Sur le papier, Barack Obama est le candidat repoussoir idéal pour les chrétiens conservateurs américains. Il est favorable au droit à l’avortement, aux unions civiles entre homosexuels et à la séparation de l’Église et de l’État. Pourtant, il a abordé ce puissant bloc électoral comme les autres composantes du pays : en essayant d’élargir son pouvoir d’attraction en territoire a priori hostile.

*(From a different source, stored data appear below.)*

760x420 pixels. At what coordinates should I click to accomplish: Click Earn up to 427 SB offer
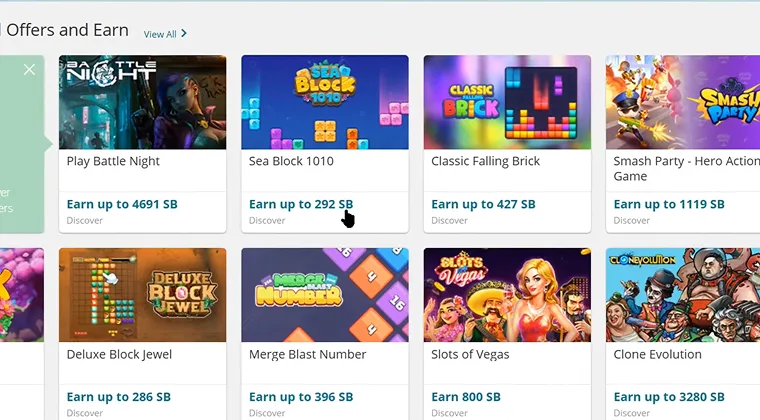(x=483, y=204)
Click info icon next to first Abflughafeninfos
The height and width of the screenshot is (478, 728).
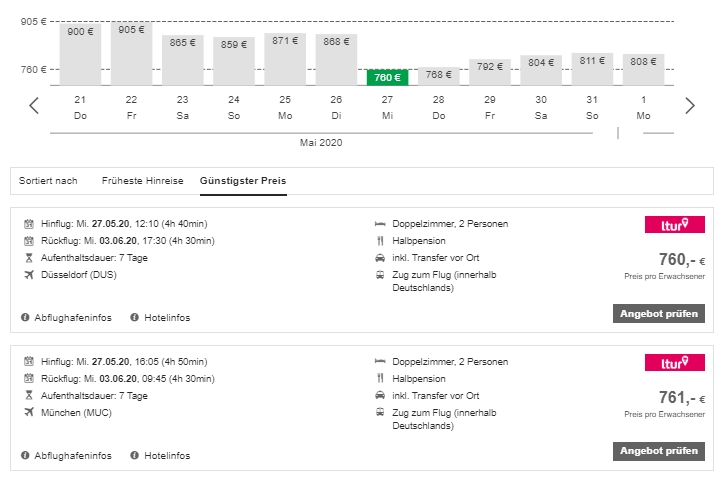tap(25, 318)
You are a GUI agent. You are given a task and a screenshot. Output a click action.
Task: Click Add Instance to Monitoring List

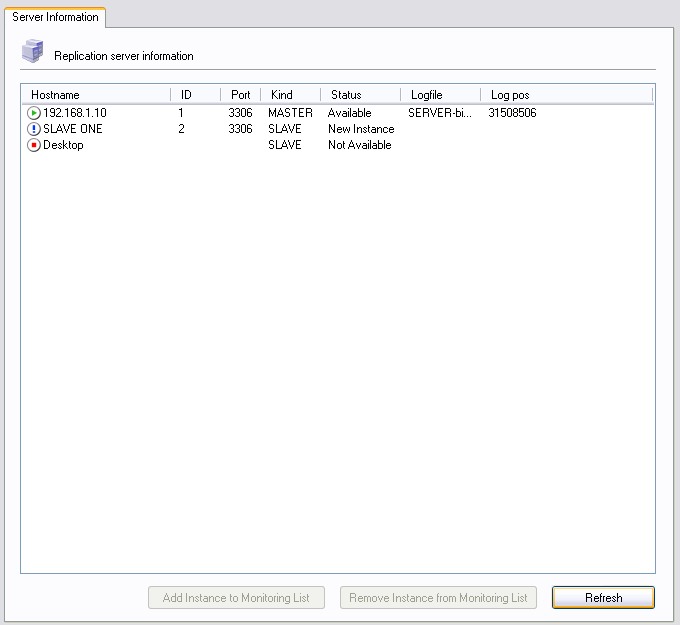(236, 598)
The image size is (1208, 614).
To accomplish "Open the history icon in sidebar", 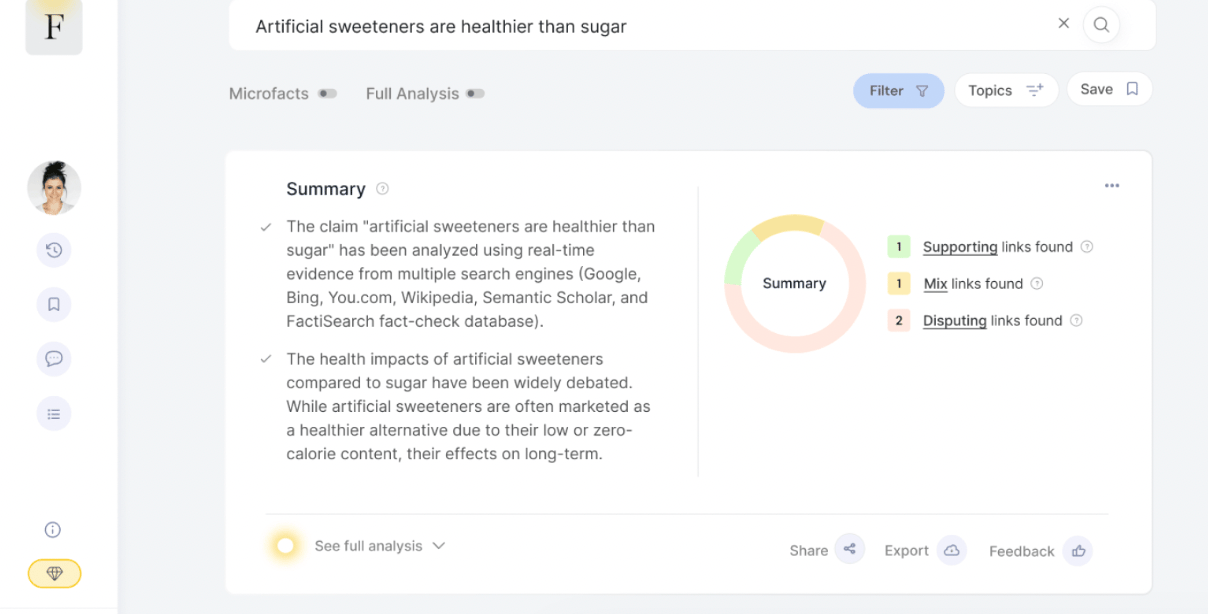I will coord(54,250).
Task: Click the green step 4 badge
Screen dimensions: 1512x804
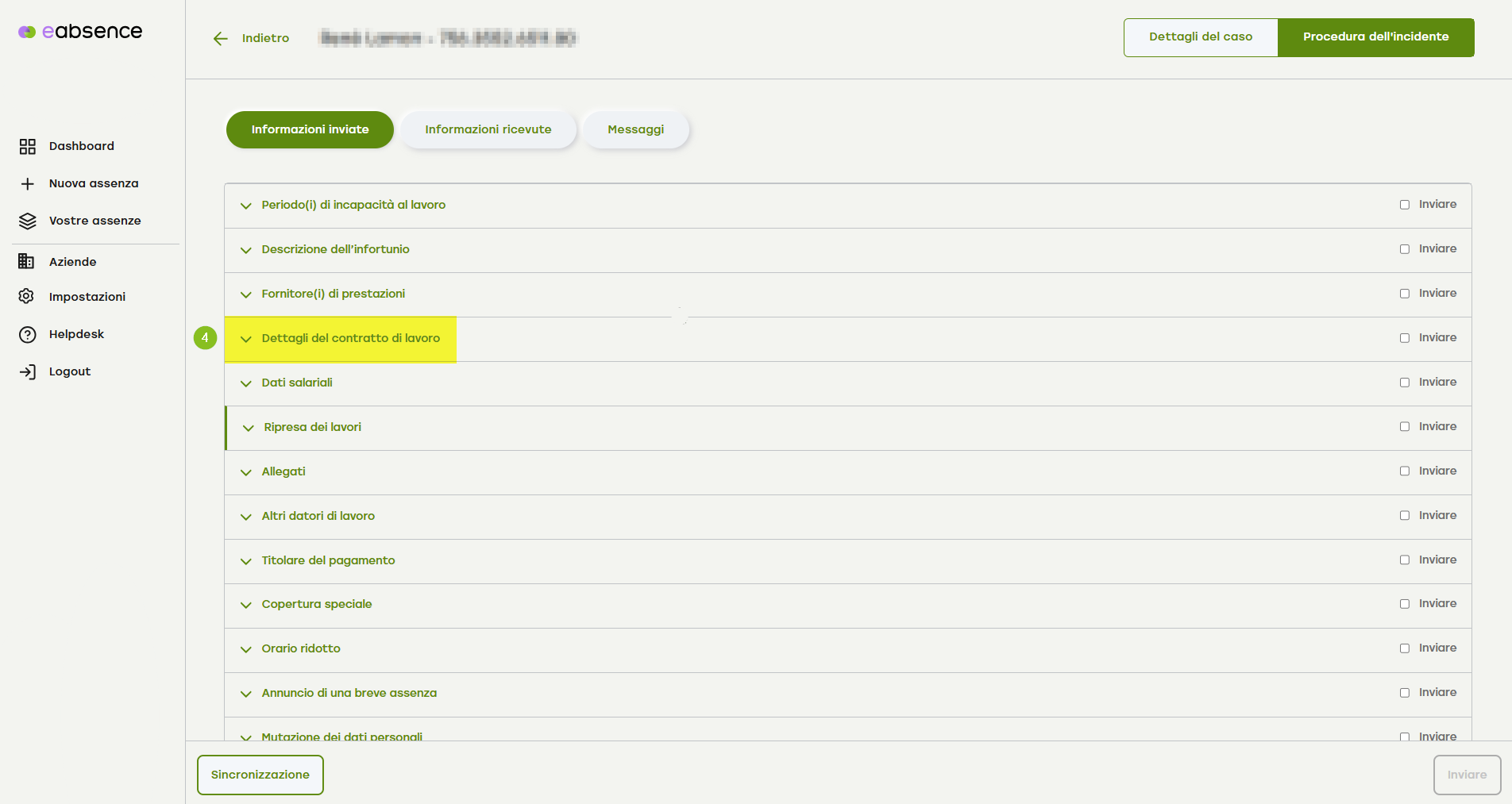Action: [x=205, y=338]
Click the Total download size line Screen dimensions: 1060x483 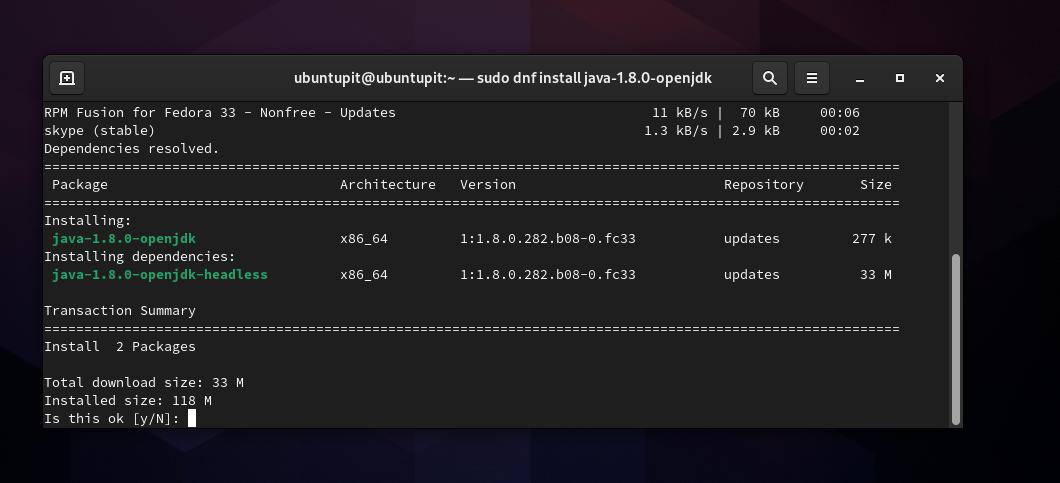(144, 383)
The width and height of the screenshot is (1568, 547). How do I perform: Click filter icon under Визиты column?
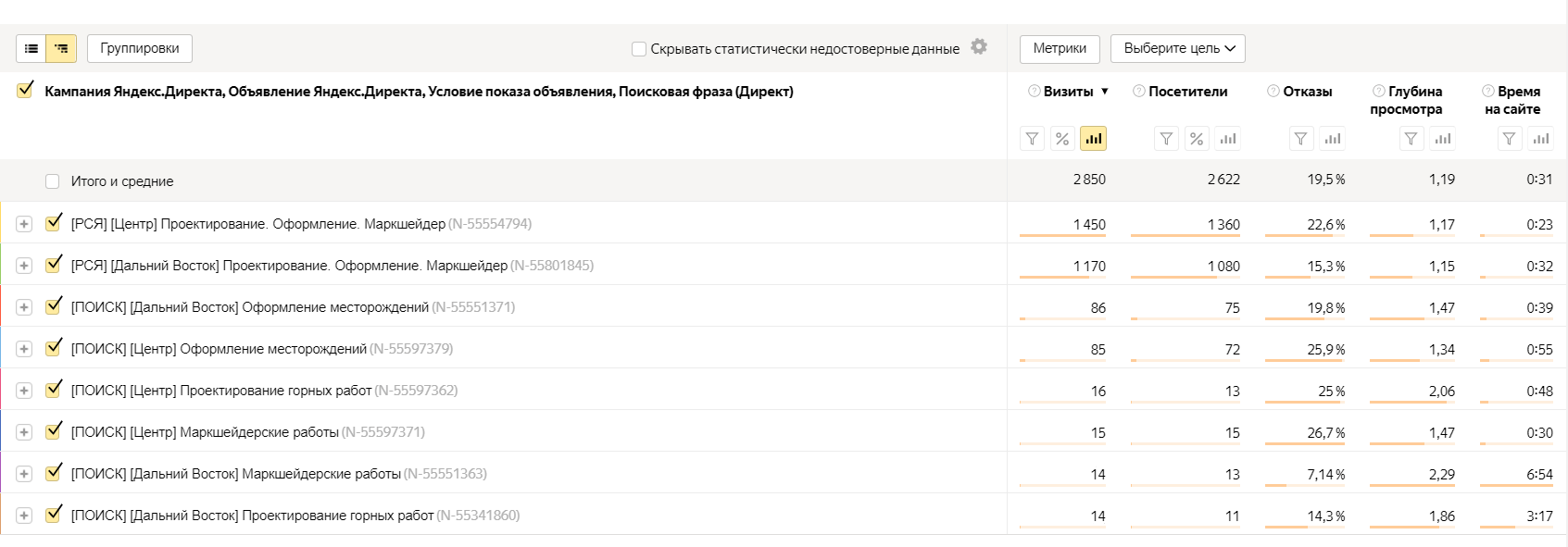(1032, 139)
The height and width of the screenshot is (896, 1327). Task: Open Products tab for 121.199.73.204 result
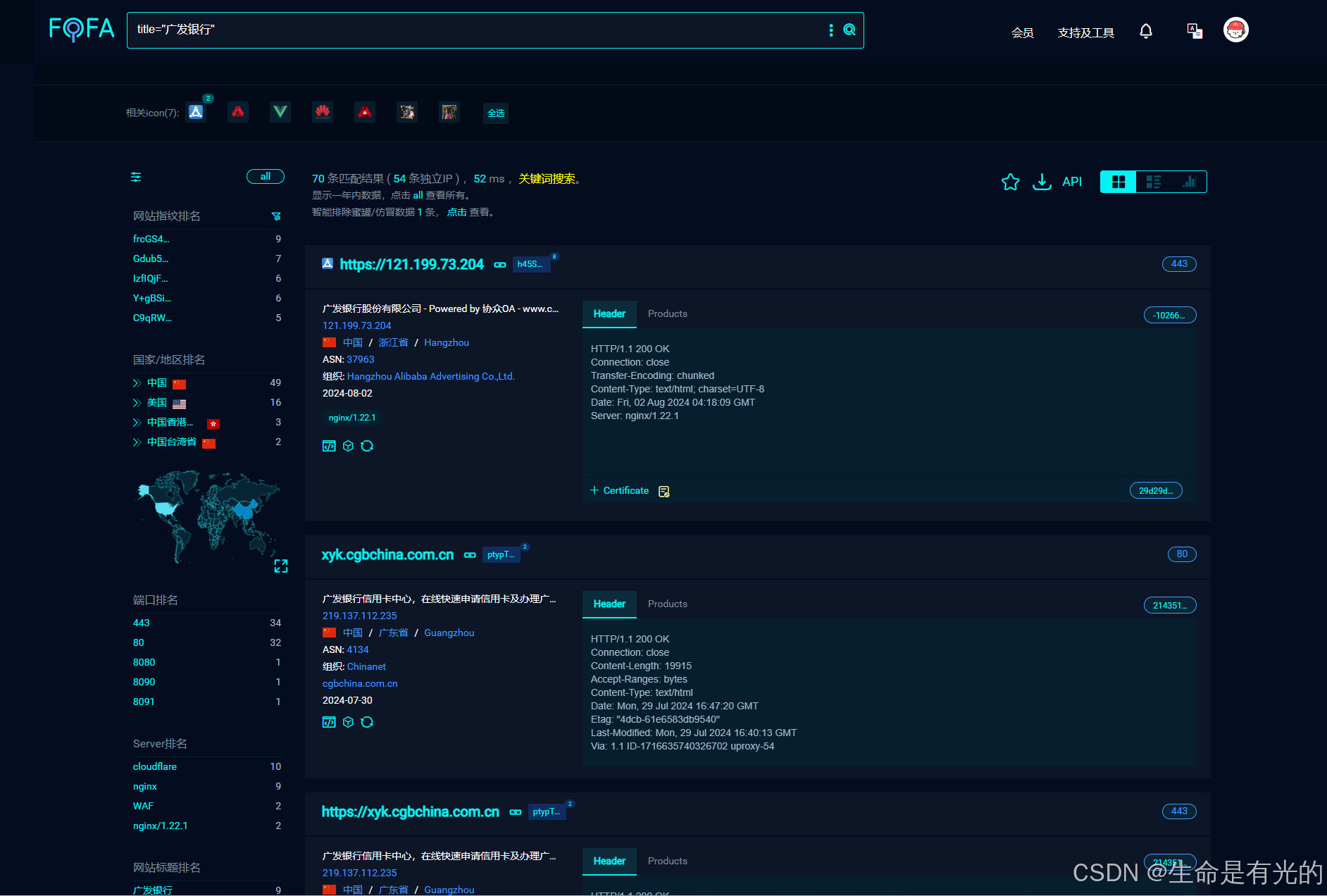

En 2004, les quelque 70 millions d’évangéliques américains avaient voté pour George W. Bush à 77 %. Le président sortant n’avait à leurs yeux aucun défaut : il citait Jésus comme son «philosophe préféré», nommait des juges fédéraux conservateurs et prenait la décision d’envahir l’Irak sur le conseil d’un inspirateur «plus haut placé» que son père biologique. En conservateur orthodoxe, adversaire constant de l’avortement et défenseur du mariage traditionnel au Sénat, John McCain croyait hériter du même soutien. Le dernier sondage du Pew Forum sur la religion, publié la semaine dernière, le crédite de 67 % d’intentions de vote chez les évangéliques blancs, contre 24 % pour Obama. Les 10 % d’écart avec Bush pourraient peser lourd dans la balance le 4 novembre.
«Pas le Messie»
Le candidat démocrate n’a jamais prétendu inverser la tendance en sa faveur. Mais il a tout fait pour glaner quelques points sur le terrain de la foi. Son site Internet se répand sur le sujet : «Dieu est constamment présent dans nos vies, et sa présence est source d’espoir», y professe-t-il, ajoutant que, d’un point de vue stratégique, «les progressistes devraient aborder la foi et les valeurs avec audace». Il rappelle aussi que la séparation de l’Église et de l’État vise «à préserver à la fois notre démocratie et la vigueur de notre pratique religieuse». Dans ses discours et ses interviews, il confie «prier chaque jour», dire les grâces avant les repas et emporter sa bible en voyage. «La foi me maintient les pieds sur terre et fixe mes yeux sur les hauteurs», dit-il.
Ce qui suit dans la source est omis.